Brittani Dixon, 30, learned she was accused of the hit-and-run while filing for divorce in September 2018.
“My attorney called me and said, ‘Hey Brittani, guess what? Your case is about to be dismissed,” said Dixon. “I was happy, finally.”
OCCC Police responded to Parking Lot A South on May 21, 2018 on reports of a hit-and-run. Court documents revealed the front driver side bumper on a 1985 Volvo was detached with visible marks on it. There was also damage done to the passenger side.
The hit-and-run crash occurred at approximately 2:28 p.m. The suspect is seen walking out of the Financial Aid Office and to a vehicle. A white truck with a black stripe across the hood could be seen crashing into the victim’s vehicle.
After paying a $1,000 bond, Dixon learned campus police used security camera footage to track down a suspect in the May 2018 incident.

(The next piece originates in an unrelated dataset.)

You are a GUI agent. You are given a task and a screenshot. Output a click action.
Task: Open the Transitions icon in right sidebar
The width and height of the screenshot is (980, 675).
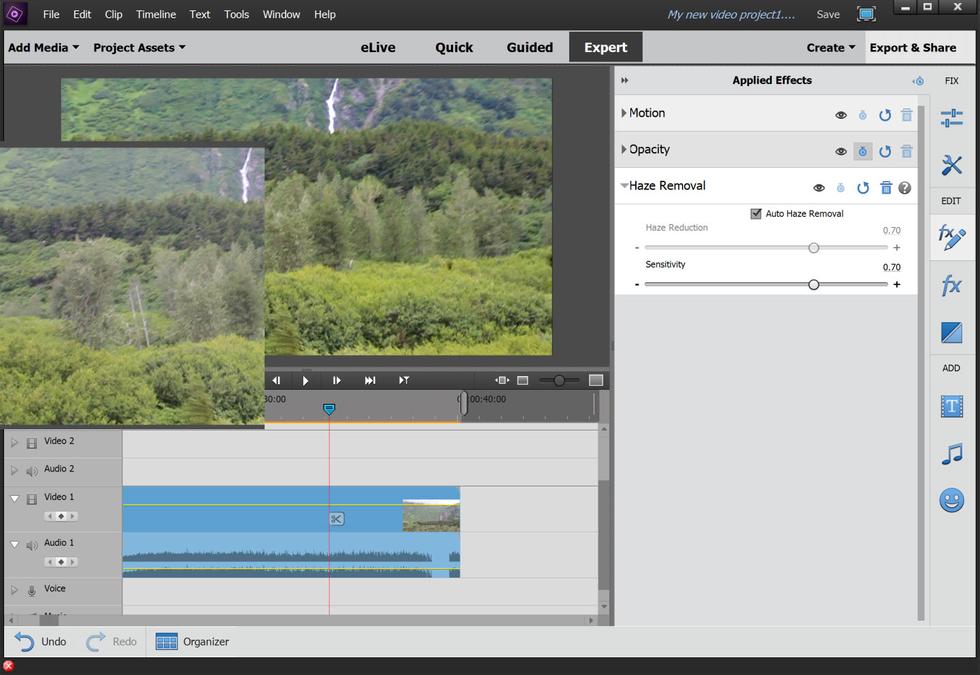coord(951,332)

Dixon said the woman in the security camera footage is not her.
Video also shows an OCCC officer driving past the white truck as the crime was committed.
“I do believe that since I went to channel 9 news it helped a lot, because this cause would still be lingering,” said Dixon. “It would be an open case and I would still be waiting to see this video.”
The suspect responsible over a year later remains at-large.
“I haven’t heard anything about who she is, I don't even know if they (police) are looking to find out who that woman is,” said Dixon. “I don't even know if they are pursuing any justice with him (hit and fun victim at all or if he even received from the damages, probably not.”
Attorney David Slane said this case is a perfect example why suspects are "innocent until proven guilty."
If you're falsely accused, details are everything.
“Take note, what are they claiming I did, are there any witnesses, can I prove I was somewhere else, is there any video?” said Slane. “Keep in mind most thing happens on video now days, the video in this case really helped her.”
After a year of fighting the claims, Dixon said she’s now seeking out legal options.